Stored data -

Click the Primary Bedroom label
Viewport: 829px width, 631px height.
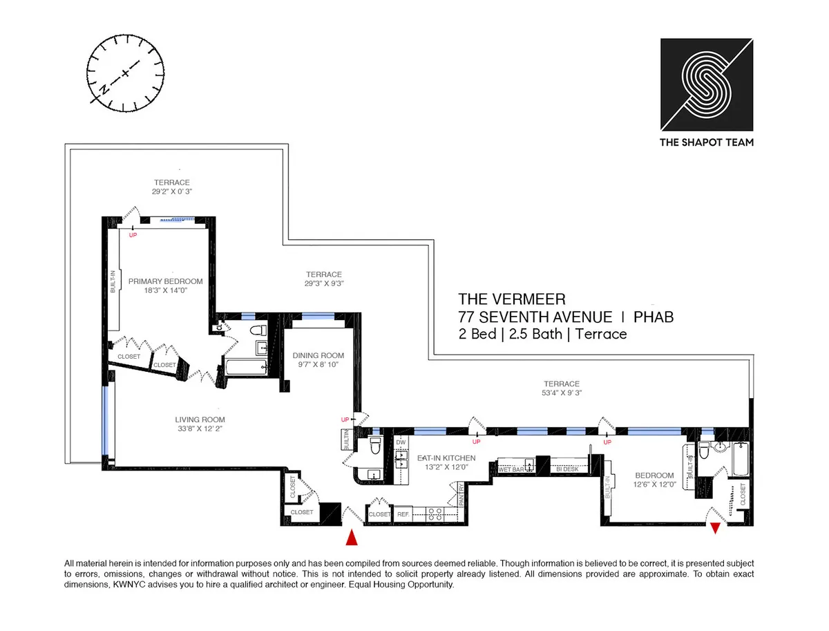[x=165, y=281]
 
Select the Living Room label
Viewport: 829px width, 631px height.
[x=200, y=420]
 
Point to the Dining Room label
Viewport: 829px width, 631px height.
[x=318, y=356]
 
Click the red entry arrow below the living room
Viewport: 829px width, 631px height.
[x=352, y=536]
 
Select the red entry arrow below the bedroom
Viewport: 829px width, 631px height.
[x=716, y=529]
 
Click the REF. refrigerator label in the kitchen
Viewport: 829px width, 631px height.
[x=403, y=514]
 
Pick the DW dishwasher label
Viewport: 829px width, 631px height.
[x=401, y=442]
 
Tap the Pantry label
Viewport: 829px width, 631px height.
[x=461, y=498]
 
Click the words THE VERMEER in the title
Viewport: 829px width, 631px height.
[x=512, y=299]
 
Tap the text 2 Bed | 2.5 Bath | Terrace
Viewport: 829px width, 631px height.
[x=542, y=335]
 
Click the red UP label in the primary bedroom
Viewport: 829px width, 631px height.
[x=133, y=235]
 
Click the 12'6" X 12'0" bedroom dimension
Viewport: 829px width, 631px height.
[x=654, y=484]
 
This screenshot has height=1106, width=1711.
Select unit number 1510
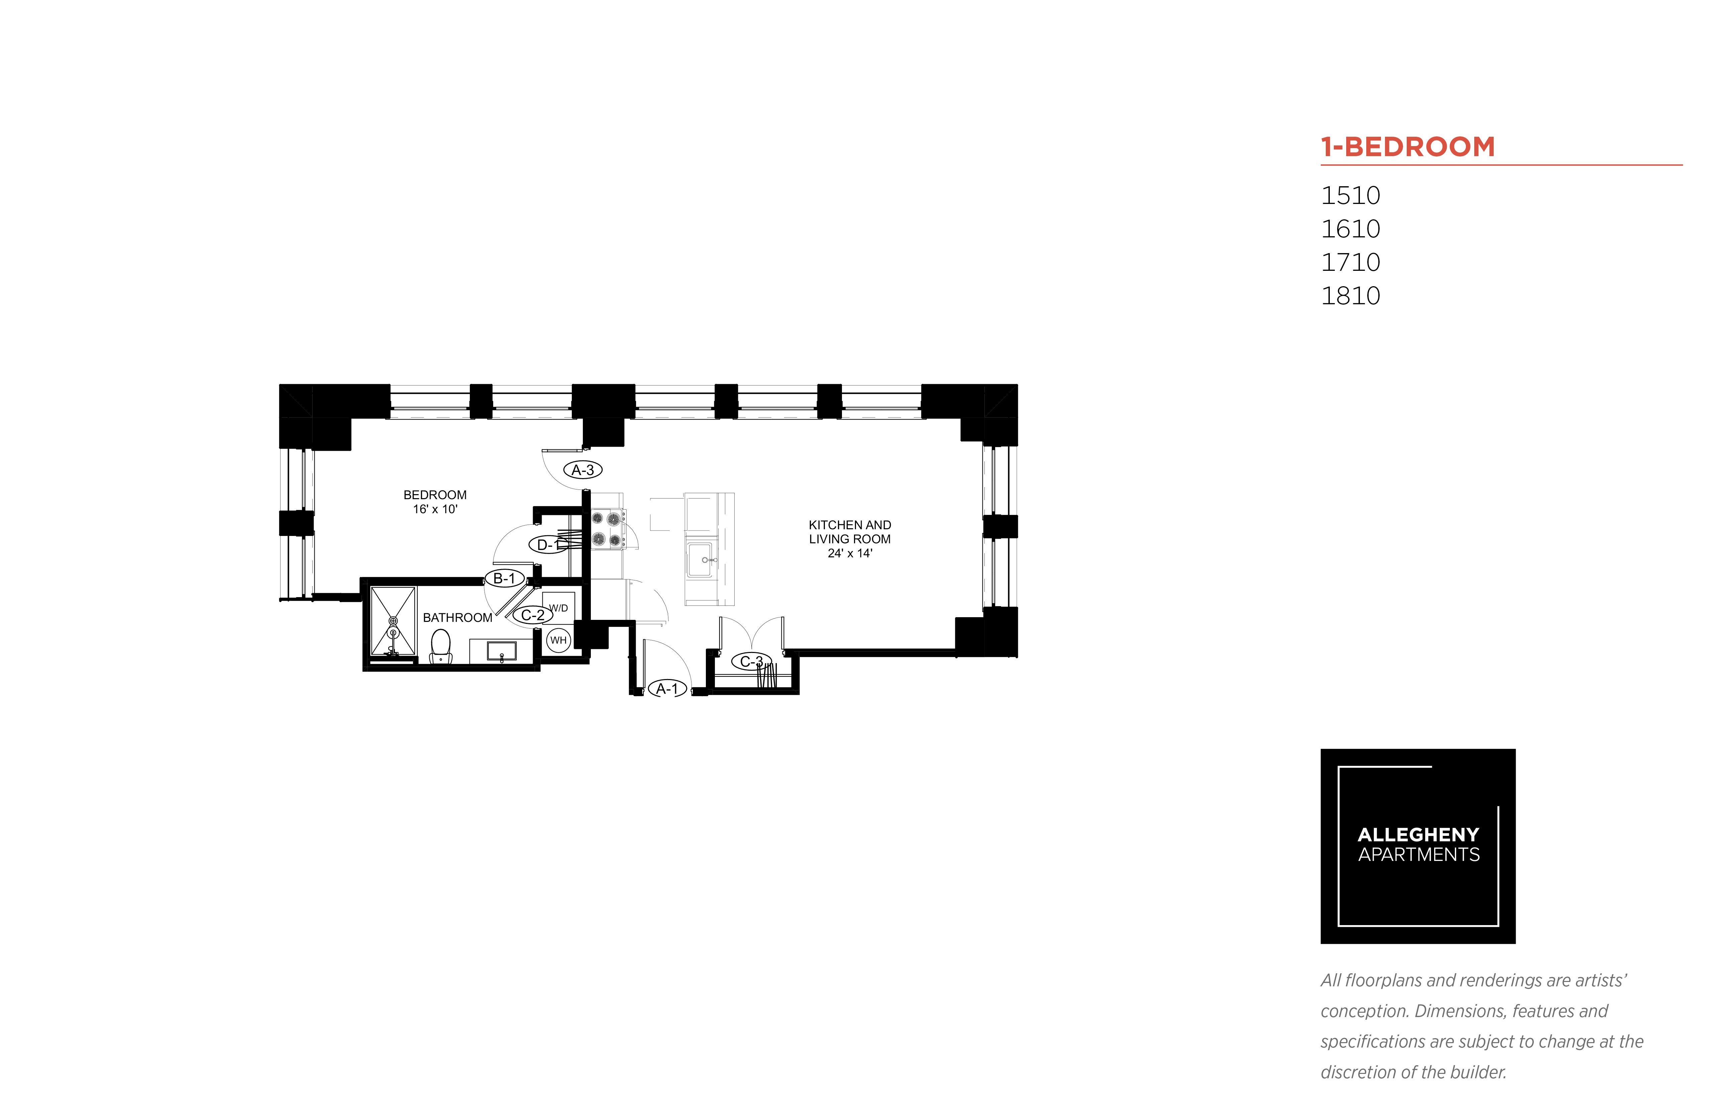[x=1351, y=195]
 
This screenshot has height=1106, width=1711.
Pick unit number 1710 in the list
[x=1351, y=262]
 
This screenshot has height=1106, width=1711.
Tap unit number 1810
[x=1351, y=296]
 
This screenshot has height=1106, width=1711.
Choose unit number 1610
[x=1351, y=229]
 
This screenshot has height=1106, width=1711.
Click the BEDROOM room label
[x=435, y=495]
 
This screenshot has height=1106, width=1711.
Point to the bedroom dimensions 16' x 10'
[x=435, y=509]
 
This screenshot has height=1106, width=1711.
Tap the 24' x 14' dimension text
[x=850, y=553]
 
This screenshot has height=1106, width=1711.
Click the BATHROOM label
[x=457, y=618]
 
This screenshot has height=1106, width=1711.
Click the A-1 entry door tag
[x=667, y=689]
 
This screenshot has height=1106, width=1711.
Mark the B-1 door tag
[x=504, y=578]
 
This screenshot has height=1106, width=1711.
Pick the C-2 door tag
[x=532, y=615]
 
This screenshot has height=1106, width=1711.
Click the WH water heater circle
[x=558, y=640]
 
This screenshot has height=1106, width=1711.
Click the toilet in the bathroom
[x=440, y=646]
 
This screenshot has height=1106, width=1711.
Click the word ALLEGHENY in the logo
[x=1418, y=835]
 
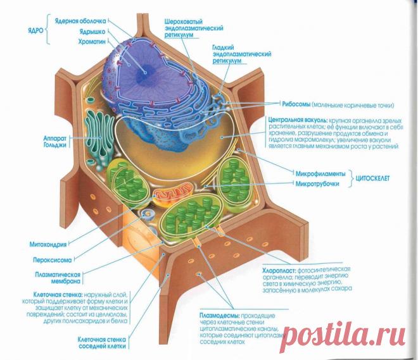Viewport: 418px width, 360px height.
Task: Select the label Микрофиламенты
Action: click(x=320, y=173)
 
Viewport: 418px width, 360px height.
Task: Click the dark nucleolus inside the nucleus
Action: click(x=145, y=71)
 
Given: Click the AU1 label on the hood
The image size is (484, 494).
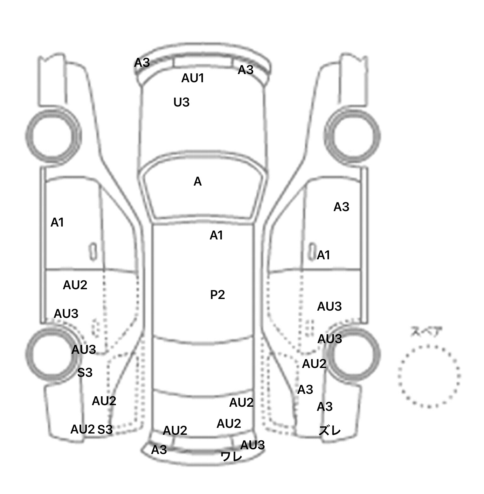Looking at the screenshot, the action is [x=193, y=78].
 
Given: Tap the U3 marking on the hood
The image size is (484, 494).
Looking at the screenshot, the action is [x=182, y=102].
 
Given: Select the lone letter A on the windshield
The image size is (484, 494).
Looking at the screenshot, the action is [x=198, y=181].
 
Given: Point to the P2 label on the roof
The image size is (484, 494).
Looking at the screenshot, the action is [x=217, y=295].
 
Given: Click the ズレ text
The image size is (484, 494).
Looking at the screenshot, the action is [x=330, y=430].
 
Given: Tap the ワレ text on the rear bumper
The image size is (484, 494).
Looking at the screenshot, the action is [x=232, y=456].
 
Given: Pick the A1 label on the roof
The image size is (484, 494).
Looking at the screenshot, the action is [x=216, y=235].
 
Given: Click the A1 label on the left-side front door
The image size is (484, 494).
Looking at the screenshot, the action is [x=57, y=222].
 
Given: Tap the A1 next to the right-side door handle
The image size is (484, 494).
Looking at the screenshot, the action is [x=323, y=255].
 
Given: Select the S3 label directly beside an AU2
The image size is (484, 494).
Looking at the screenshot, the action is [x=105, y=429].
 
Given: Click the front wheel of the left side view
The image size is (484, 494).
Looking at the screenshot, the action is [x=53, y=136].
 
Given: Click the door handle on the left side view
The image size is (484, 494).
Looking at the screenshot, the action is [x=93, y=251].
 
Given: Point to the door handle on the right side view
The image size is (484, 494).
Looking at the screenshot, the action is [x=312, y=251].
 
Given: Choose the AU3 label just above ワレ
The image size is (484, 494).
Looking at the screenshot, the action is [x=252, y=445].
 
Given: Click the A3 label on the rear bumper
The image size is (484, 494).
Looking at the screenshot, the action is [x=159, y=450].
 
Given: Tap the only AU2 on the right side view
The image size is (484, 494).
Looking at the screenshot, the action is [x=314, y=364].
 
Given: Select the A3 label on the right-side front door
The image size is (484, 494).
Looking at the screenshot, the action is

Problem statement -
Copy the stretch from the start of the entries through the line containing "[x=716, y=529]", requests included, and raise every coordinate in the answers by 110. Give only those lines, and leave out the pictures.

Final result -
Click the Primary Bedroom label
Viewport: 829px width, 631px height.
[x=275, y=391]
 
Select the Living Room label
Viewport: 829px width, 631px height.
[x=310, y=530]
 
Point to the Dining Room label
Viewport: 829px width, 631px height.
[x=428, y=466]
 
Click the red entry arrow below the living room
Viewport: 829px width, 631px height.
[x=462, y=646]
 
Select the red entry arrow below the bedroom
Viewport: 829px width, 631px height.
[x=826, y=639]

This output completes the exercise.